▶ _PROBLEM DETAILS_
Retype the lines starting with the one that contains "The width and height of the screenshot is (670, 558)." and continuing through the one that contains "Action: click(609, 246)", including both of those lines. Do not include the pictures in your answer.

=== RECORDS FOR THIS TASK ===

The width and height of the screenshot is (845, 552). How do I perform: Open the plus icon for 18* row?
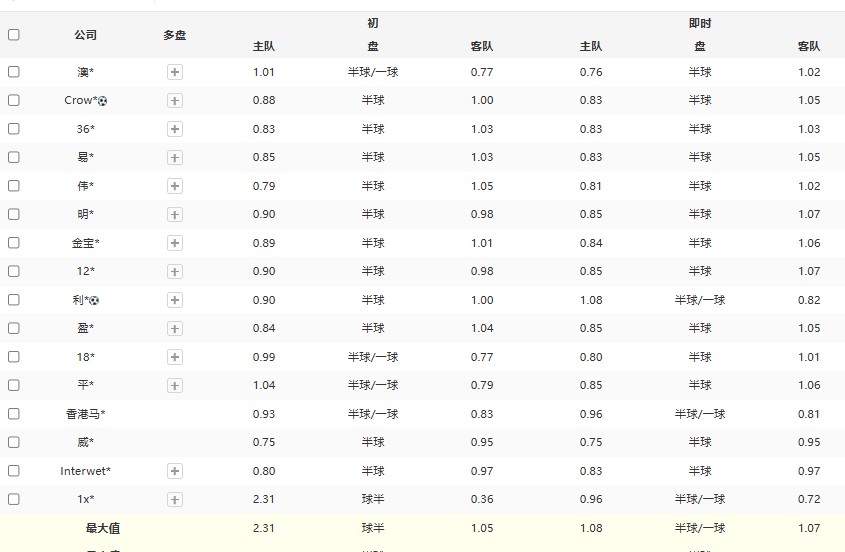click(175, 357)
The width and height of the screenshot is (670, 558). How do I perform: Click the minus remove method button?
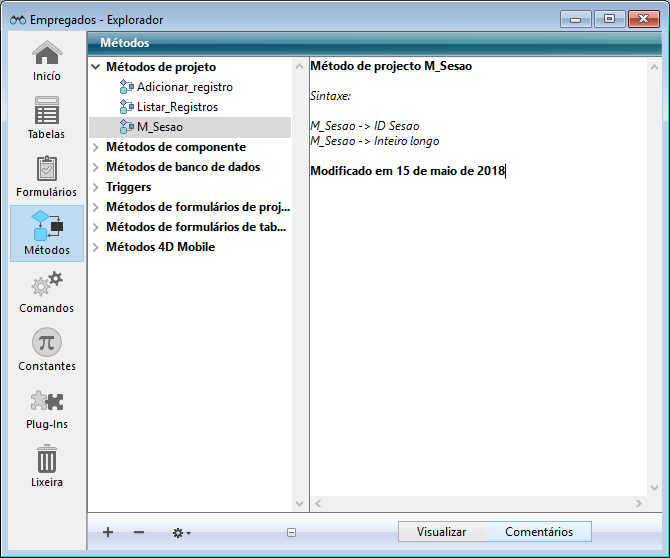(139, 533)
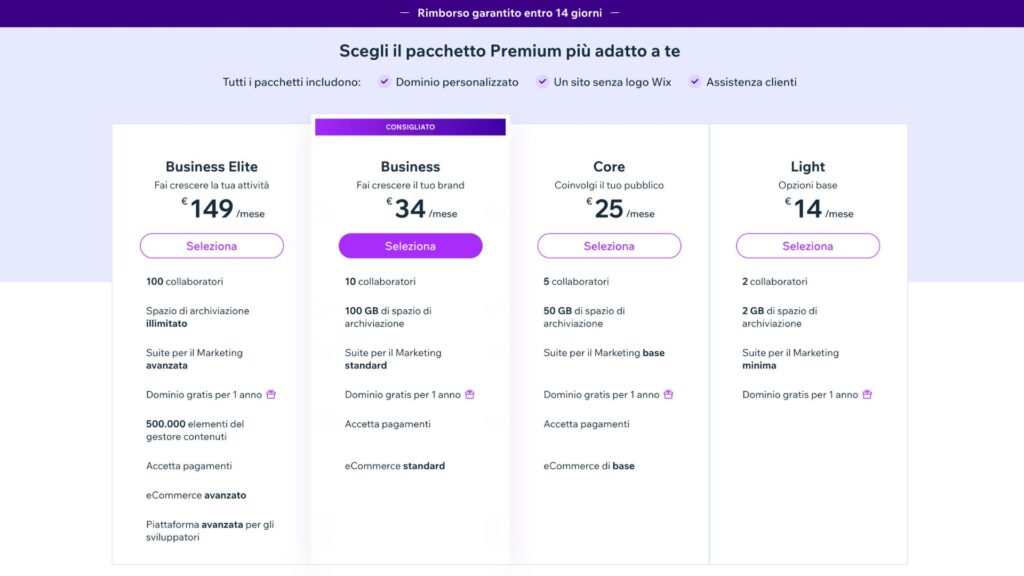Viewport: 1024px width, 576px height.
Task: Select the Core plan
Action: click(609, 246)
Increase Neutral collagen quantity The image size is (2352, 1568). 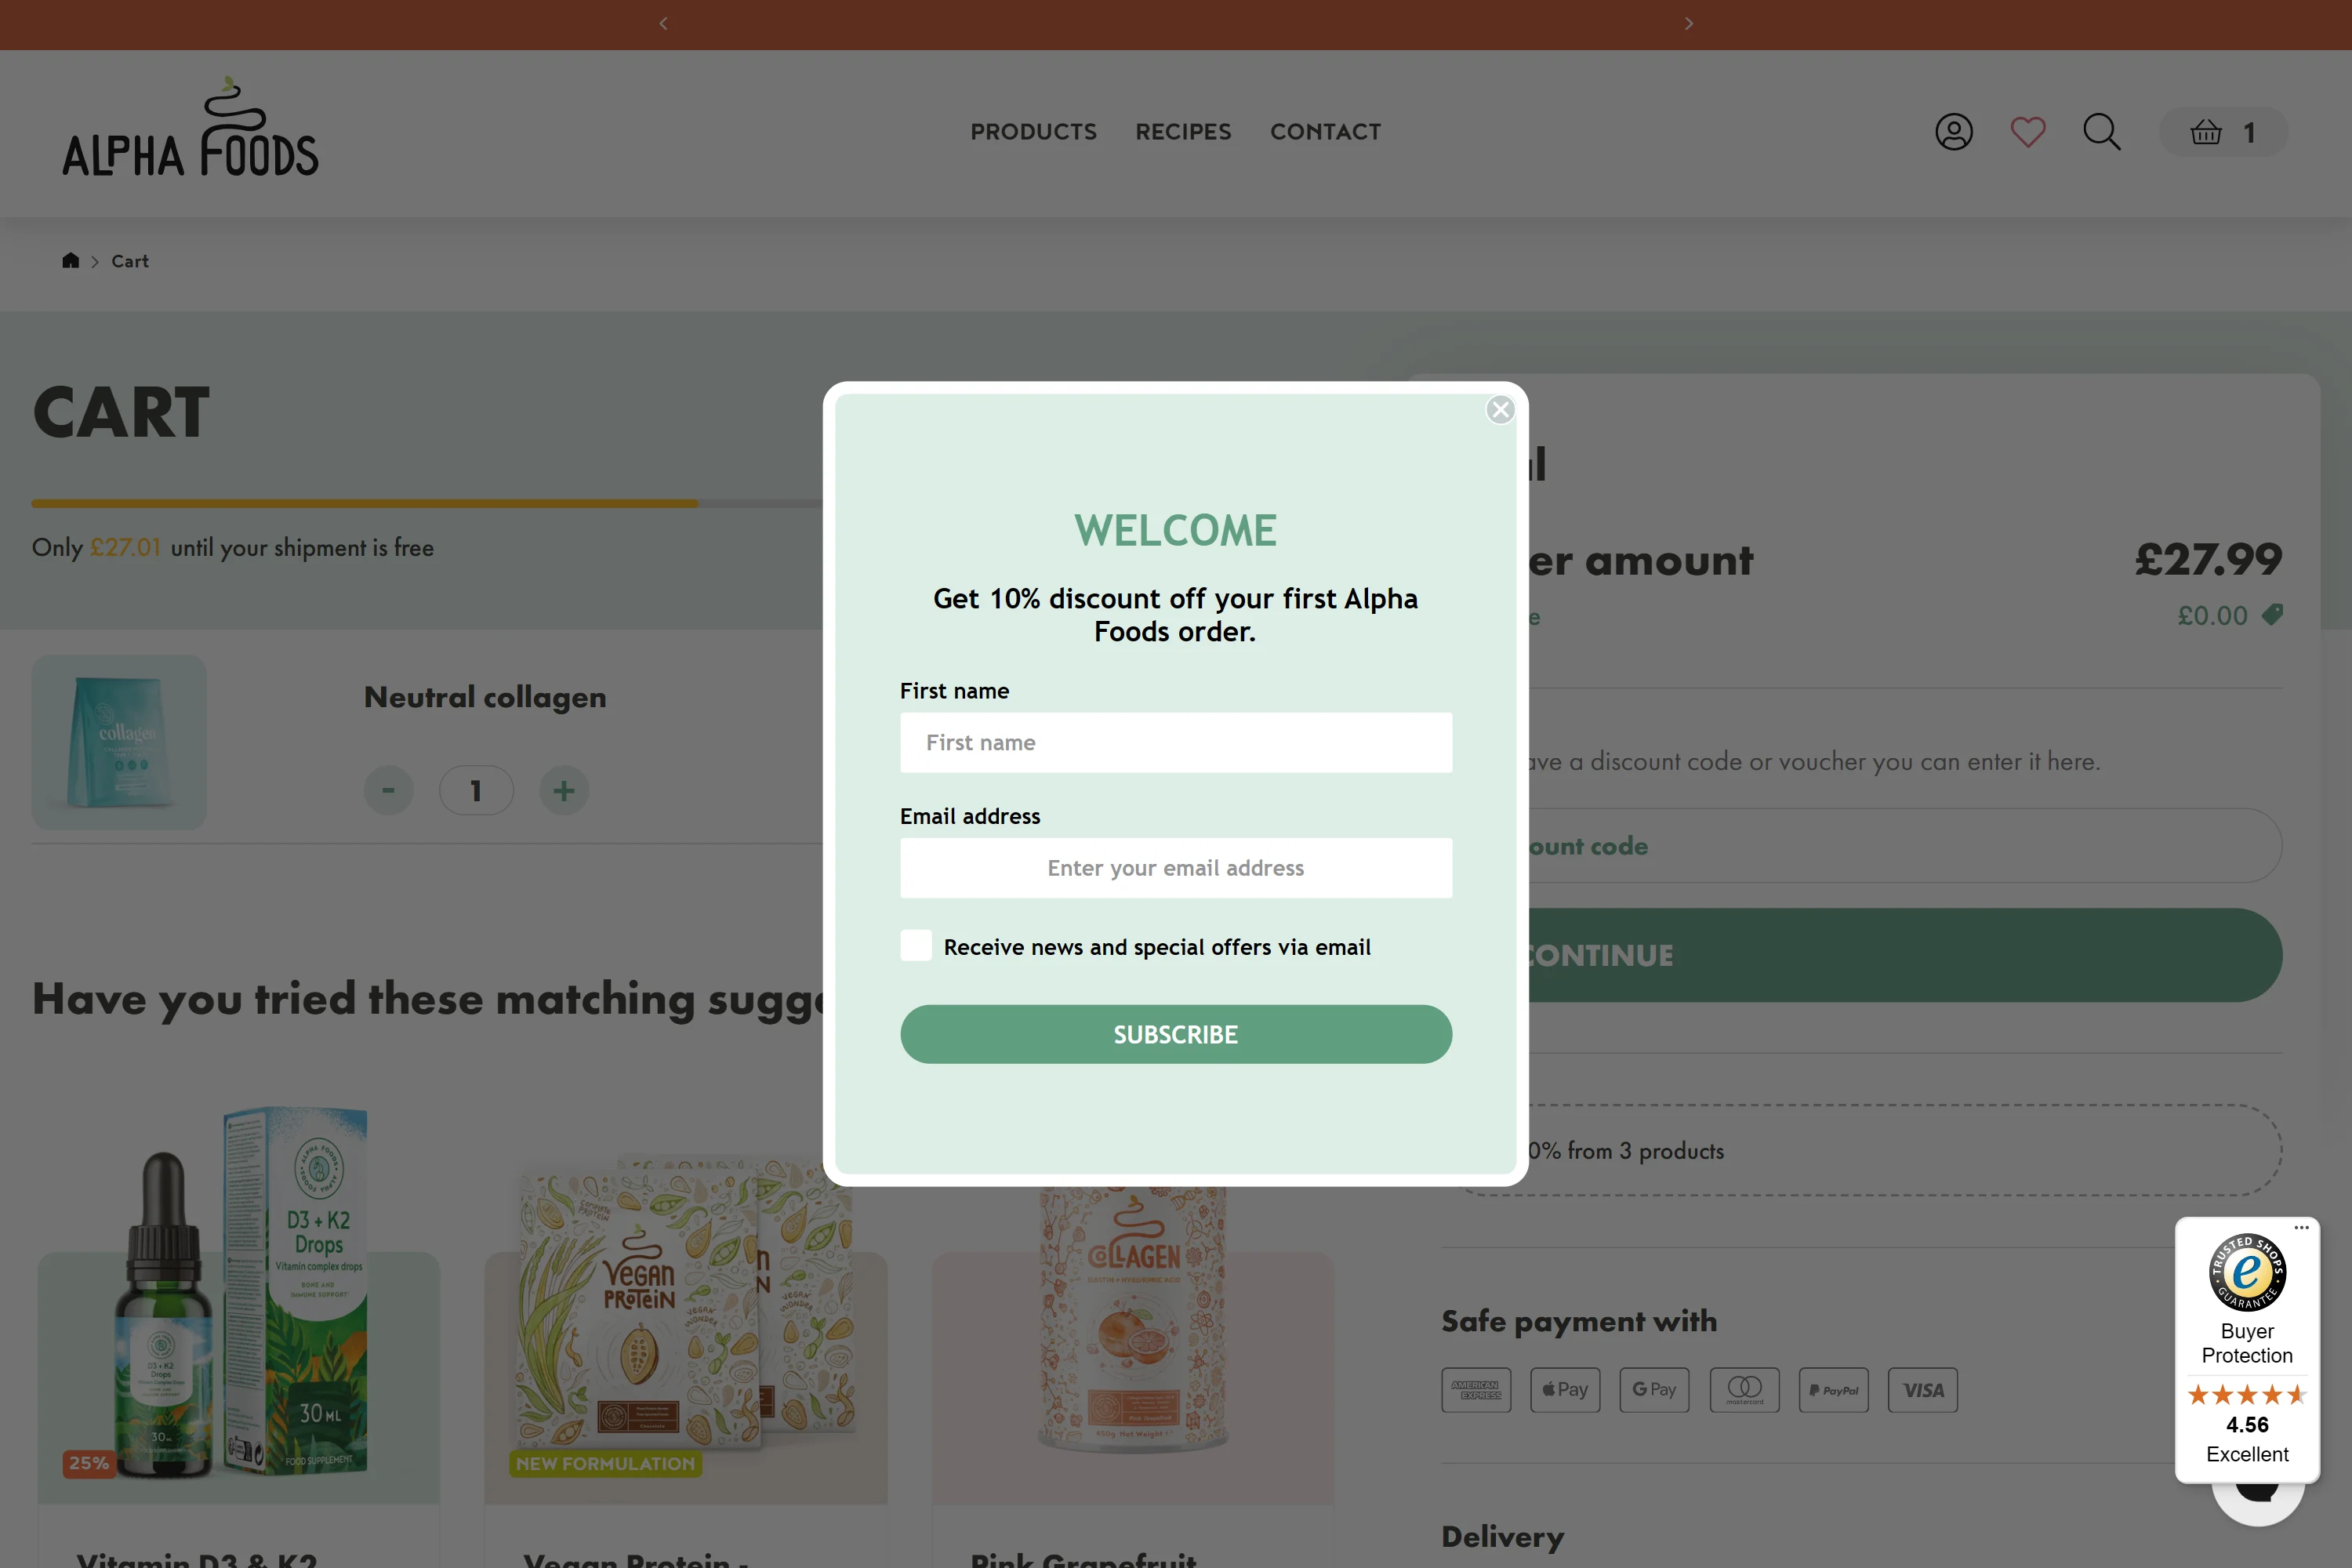point(564,791)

===

▶ _THE COMPLETED TASK_
The width and height of the screenshot is (670, 558). How do I perform: Click the minus remove method button?
(139, 533)
Viewport: 1024px width, 576px height.
Task: Select the Core plan
Action: click(609, 246)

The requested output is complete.